1950年兵庫県出身。72年に立命館大学法学部を卒業後、父親が経営していた書籍取次店のキクヤ図書販売に入社。76年にジュンク堂書店を設立し、社長に就任。現在、大型店舗を中心に鹿児島から盛岡まで全国で27店舗を展開している。

 100坪の店を3倍の広さにすれば、それでいいと思っていた。それだけの広さがあれば、神戸の書店には置いていない、医学や法律、建築、理工書さらに宗教、哲学などの専門書が置けるスペースが充分にあるのに、そちらまで頭が回らなかったのである。

 とにかく店は開店した。店の入り口には、当時人気のあった「週刊プレイボーイ」や「月刊明星」をそれぞれ300冊ずつ、ドーンと積み上げた。

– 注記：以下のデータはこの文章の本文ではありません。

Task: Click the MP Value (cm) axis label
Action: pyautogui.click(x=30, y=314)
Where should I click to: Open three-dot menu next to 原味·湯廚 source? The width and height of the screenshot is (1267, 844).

 それには理由がある。「キクヤ」が雑誌を卸している得意先の小書店があった。神戸の新開地にあり、立地がいいので、店舗が小さいわりに週刊誌の売れ行きがよく、週に200~300冊売れる。

 それを知っていたので、「ジュンク堂」でも、地下を下りた入り口に週刊誌を積み上げたのだが、これがさっぱり売れない。1冊しか売れない週もあり、3冊売れたらいい方だった。

 これには恭孝さんも頭をかかえた。

 「なぜ、売れないんだ」

 社員に訊いても、だれも答えられない。手軽な週刊誌が売れないようでは、他の本が売れるはずがない。事実、開店1カ月の売り上げは目算の6割にも満たなかった。

 「これでは潰れてしまう」

 憔悴している恭孝さんをみかねて、版元さんが、

 「毛利さんを紹介してあげるから、一度訪ねてみなさい」

 そういってくれた。毛利さんとは、当時梅田の紀伊国屋書店で店長をしていた毛利四郎さんである。その後、副社長までのぼりつめた人だ。伝説の人、田辺茂一さんから直接指導を受けた人でもあり、大型店の店長として才腕を振るっていた。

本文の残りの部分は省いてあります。